[TEXT UNDER STUDY]

5.1 Density estimation

In statistical modelling, principal interest often lies in mean values or model parameters. However, there are some situations where the shape of the variation is itself the focus of attention. Here is an example on the development of aircraft technology.

Example: The development of aircraft technology
How did aircraft technology develop during the 20th century? Jane’s (1978) documents aircraft design for the first three quarters of the century. Saviotti and Bowman (1984) developed methods to track the evolution of these designs, using simple physical characteristics:

total engine power (kW);

wing span (m);

length (m);

maximum take-off weight (kg);

maximum speed (km/h);

range (km).

The data are available in the aircraft dataframe in the sm package. The year (Yr) of the first appearance of each design is also provided, along with a broad categoriation (Period`) into three periods (1 - 1914-1935, before the Second World War; 2 - 1936-1955, across the Second World War and its immediate aftermath; 3 - 1956-1984, the post-war period)

A brief look at the data suggests that the six measurements on each aircraft should be expressed on the log scale to reduce skewness. The code below uses the across function inside mutate to apply the log function to all the data in the specified columns.

The left hand plot below shows a histogram of the Speed variable for Period 3, which corresponds to the years after the second World War. The pattern of variability shown in the histogram suggests that there may be multiple modes, although it is difficult to judge between systematic shape and the inevitable detailed variation.

library(sm)
library(tidyverse)

[/TEXT UNDER STUDY]
[EXTRACTED DATA]

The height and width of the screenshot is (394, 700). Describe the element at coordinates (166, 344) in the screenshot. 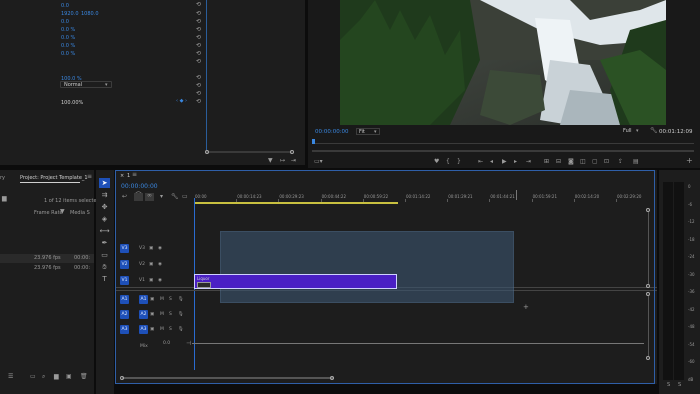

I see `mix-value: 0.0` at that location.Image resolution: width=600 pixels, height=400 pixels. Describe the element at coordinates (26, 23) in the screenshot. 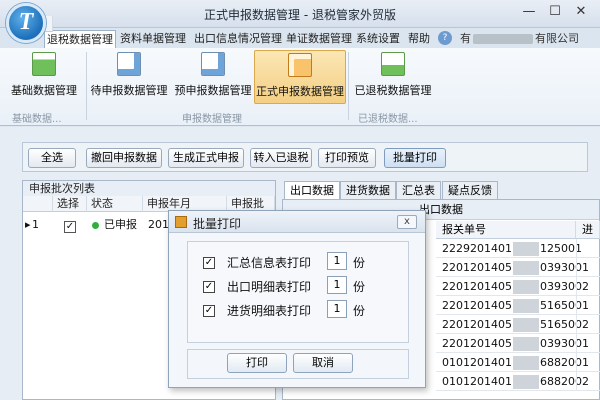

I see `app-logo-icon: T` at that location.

[/EXTRACTED DATA]
[EXTRACTED DATA]

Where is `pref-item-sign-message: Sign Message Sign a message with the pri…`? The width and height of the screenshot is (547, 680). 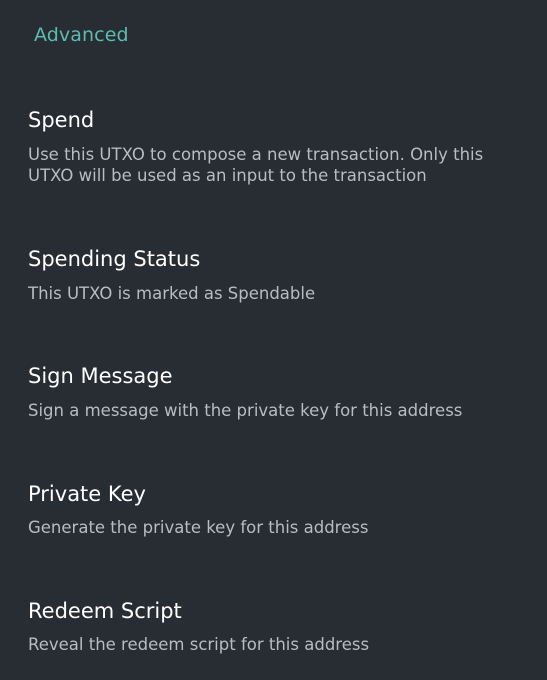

[/EXTRACTED DATA]
[EXTRACTED DATA]

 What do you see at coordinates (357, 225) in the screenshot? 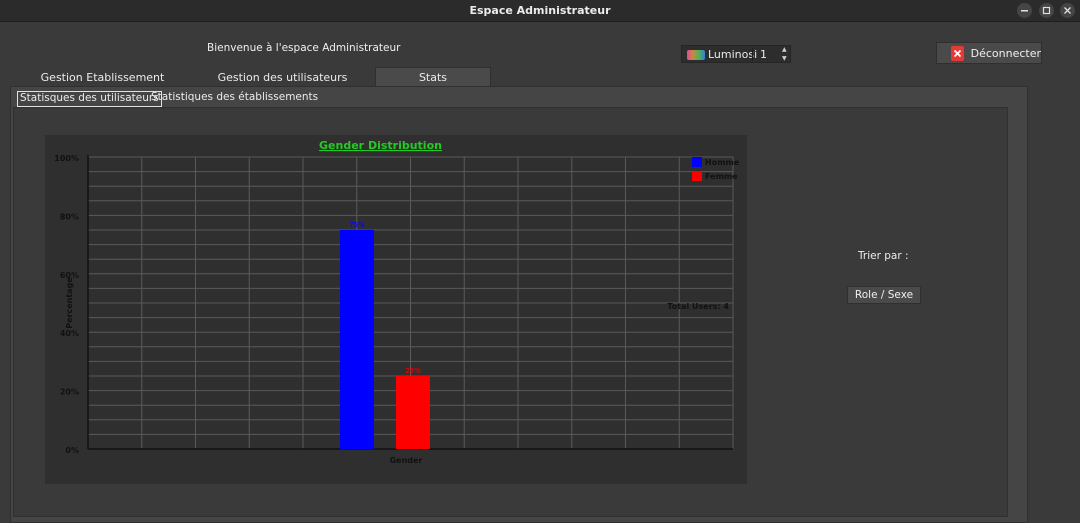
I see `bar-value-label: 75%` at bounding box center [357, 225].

[/EXTRACTED DATA]

## ACTIVITY
Decide whether each statement agrees with the density estimation text. For each, answer yes or no and quote the deciding words from that text.
1. The six measurements on each aircraft should be put on the log scale to reduce skewness.
2. Period 2 covers the years 1914 to 1935.
3. The left hand plot shows a histogram of the Speed variable for Period 1.

## SOLUTION BELOW
1. Yes: "the six measurements on each aircraft should be expressed on the log scale to reduce skewness"
2. No: "2 - 1936-1955, across the Second World War and its immediate aftermath"
3. No: "a histogram of the Speed variable for Period 3"